Search This Blog

Thursday, December 30, 2010

Your Own Understanding? Lean Not!

Quite often we can learn important lessons from observing the history of people who've lived life before us. As we do, some fundamental truths can become evident. But these fundamental truths, while not denied by anyone, are very frequently also not remembered by anyone. And so we repeat the mistakes that others have made

Think about that for a moment. Someone who may have lived hundreds or even thousands of years ago makes a bad choice that results in some unpleasant consequences. The event is recorded and made available to us now. Nevertheless we either are ignorant of it in the first place or fail to remember it. Perhaps we are aware of it and recall it, but we don't think it is applicable. Our situation or circumstances are "different" to the point that we don't think the consequences could be the same. Thus we are surprised by what would have been very predictable dilemmas or outcomes to our decisions or actions.

In the Old Testament, the Israelites were God's chosen people. He intended to favor them and bless them richly. And He did ... when they obeyed Him and sought to follow His ways. The thing is that they weren't consistent. Often something different than obedience occurred ... and God's favor and blessings evaporated right before their very eyes.

Judges 17:6 tells us why. "In those days, Israel had no king (i.e. no absolute rule or pre-set boundaries in day-to-day life), so the people did whatever seemed right in their own eyes." Said differently, the people relied only on their own perspectives to decide how they should live. Their perspective ... or their own understanding was the source of their morality.

Of course, each time this happened, Israel found itself at odds with God and His will. They also found themselves outside of His favor and His rich blessings. The solution? Repentance of sin. Look at that again. Repentance of sin. So the thing is that doing whatever seems right in or own eyes is sin. Did you know that? Anytime that you look at a situation, process it with your own perspective and your own understanding, you are sinning against the Lord.

Proverbs 3 provides a wealth of knowledge on this whole notion of doing what seems right or best in our own eyes. Let's take a look at some of this rich wisdom directly from God's Word.

"... do not forget my teaching, but keep my commands in your heart, ... Trust in the Lord with all your heart and lean not on your own understanding; in all your ways submit to Him ... Do not be wise in your own eyes ... Honor the Lord with your wealth ..." Did you get all that? Notice that it's not vague or ambiguous. In fact, it couldn't be said more succinctly than this.

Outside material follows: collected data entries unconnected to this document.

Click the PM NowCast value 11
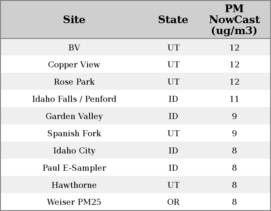The height and width of the screenshot is (211, 271). point(234,99)
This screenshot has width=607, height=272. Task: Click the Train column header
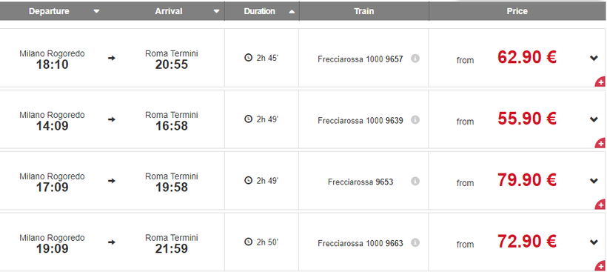pyautogui.click(x=364, y=11)
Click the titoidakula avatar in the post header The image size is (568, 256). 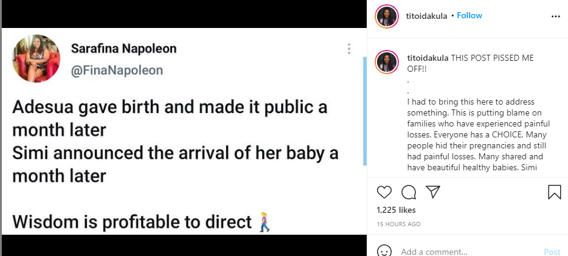387,16
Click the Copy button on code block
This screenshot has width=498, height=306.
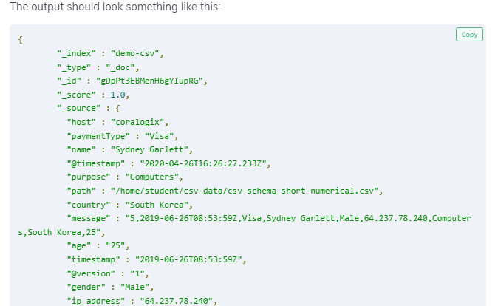469,35
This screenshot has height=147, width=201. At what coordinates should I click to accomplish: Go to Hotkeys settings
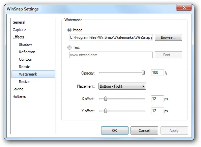click(19, 96)
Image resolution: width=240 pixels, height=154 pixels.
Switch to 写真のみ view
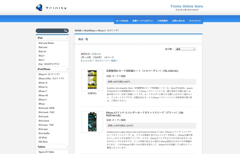96,54
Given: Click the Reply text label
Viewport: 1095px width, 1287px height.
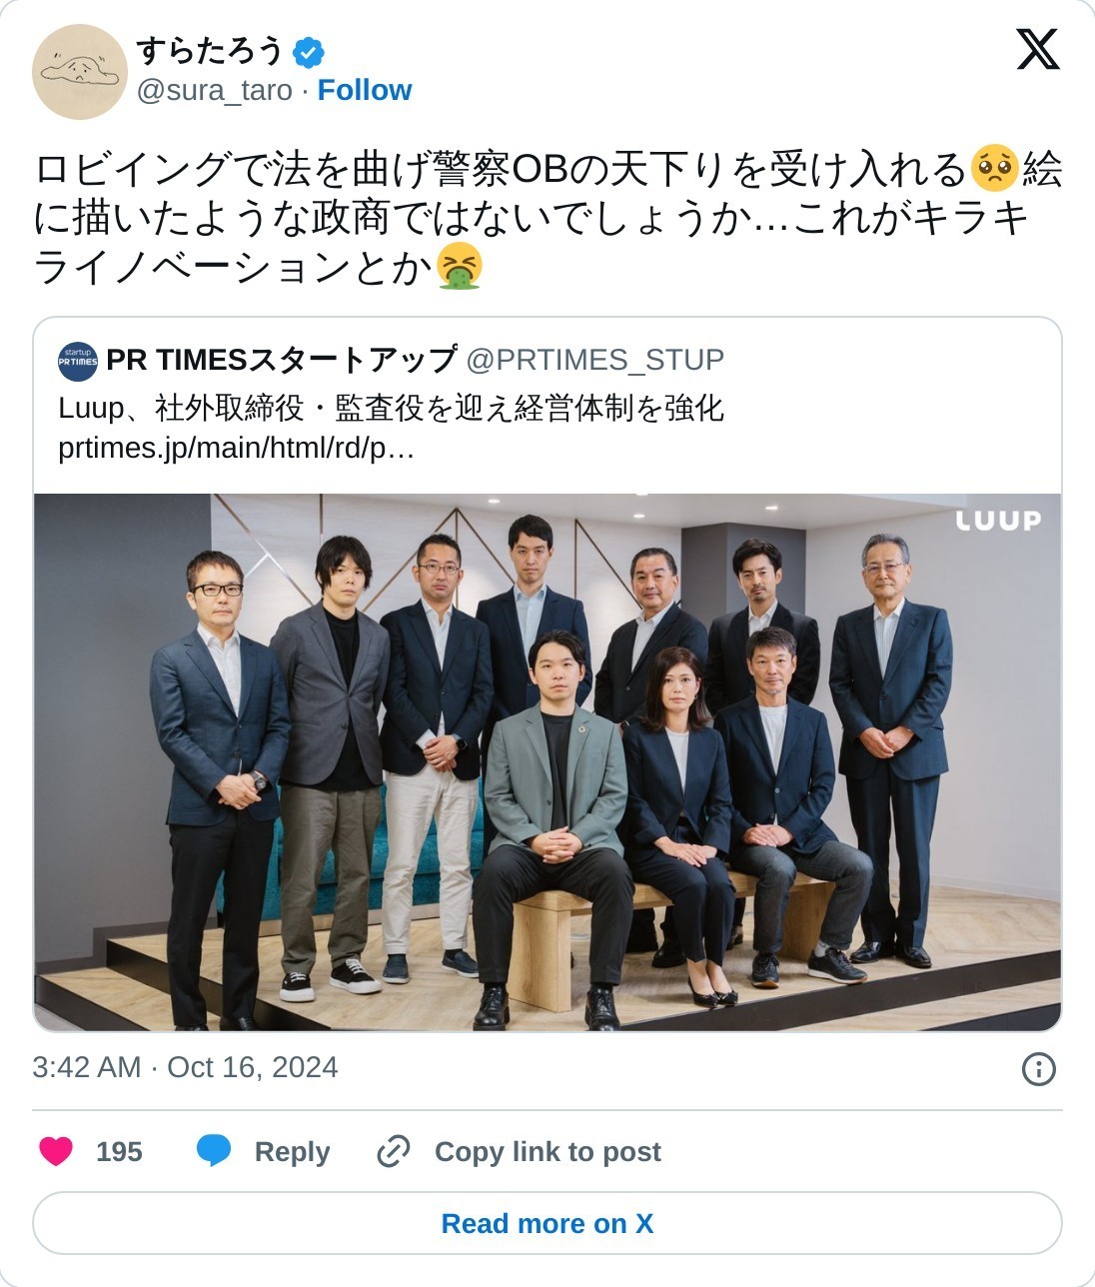Looking at the screenshot, I should (x=292, y=1151).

We are not to lean on our own understanding ... of anything. Why would that be? Basically it's because our own understanding of anything is incomplete at best. More than likely it's perverted because of our own biases and imperfect perspectives. So no matter what you think in a situation ... there's a very good chance that you're flat out wrong. Do we allow for such a possibility when we're drawing conclusions or making decisions?

I had to have a difficult conversation with one of my sons earlier this week. He was in the middle of a situation that he thought was quite impossible. He saw no way to proceed. In his despair, he communicated his perspective very poorly and ended up on the losing side of a conflict. I had to sit him down and explain to him that I knew of a way out. I knew of a way in which he could be victorious in the face of those seemingly impossible circumstances he found himself in.

As we concluded our conversation, he realized that my perspective had significant value. We talked a bit about that. It wasn't difficult to see that leaning on his own understanding had left him in despair, and on the losing end of what he believed to be an impossible dilemma.

Why did I know so much more? Basically because I'm not him. It's not that I'm smarter or more intelligent. It's just that I have a different perspective. And mine is shaped by the significantly greater number of years that I've been experiencing this human life.

Whether you're talking about a nation or a teen-aged son, God's Truth is consistent. Leaning on our own understanding will inevitably lead us to despair and failure. But allowing God to use the perspective of other people, seeking God's perspective, and allowing for the possibility that we ourselves could be wrong is precisely how God wants us to go forward.

Truth is not relative. So doing what we think is right can quite often lead us to trouble. The right way forward is therefore found only in the collective perspectives of those whom God puts in our lives, as well as God's own perspective. But each of us must lay aside our pride long enough to go and get those other perspectives. Each of us must seek out the understanding of God and others whom He puts in our lives --- instead of making do with whatever understanding we ourselves may possess at the time.

Jeremiah 29:11 tells us that God has a plan for us. It is a plan to prosper us and give us a hopeful future. It is a plan for us to be victorious over life's challenges and circumstances. But the thing is, this plan of God's --- it is never found through our own understanding. Never.

"So Lord, let me have the presence of mind to realize that whatever my own understanding is, it always has the potential to be incomplete or even wrong. And let me have the humility to lay aside my pride and seek out Your perspective, as well as that of the wisest people that You've put in my life. In Jesus' name I pray this. Amen."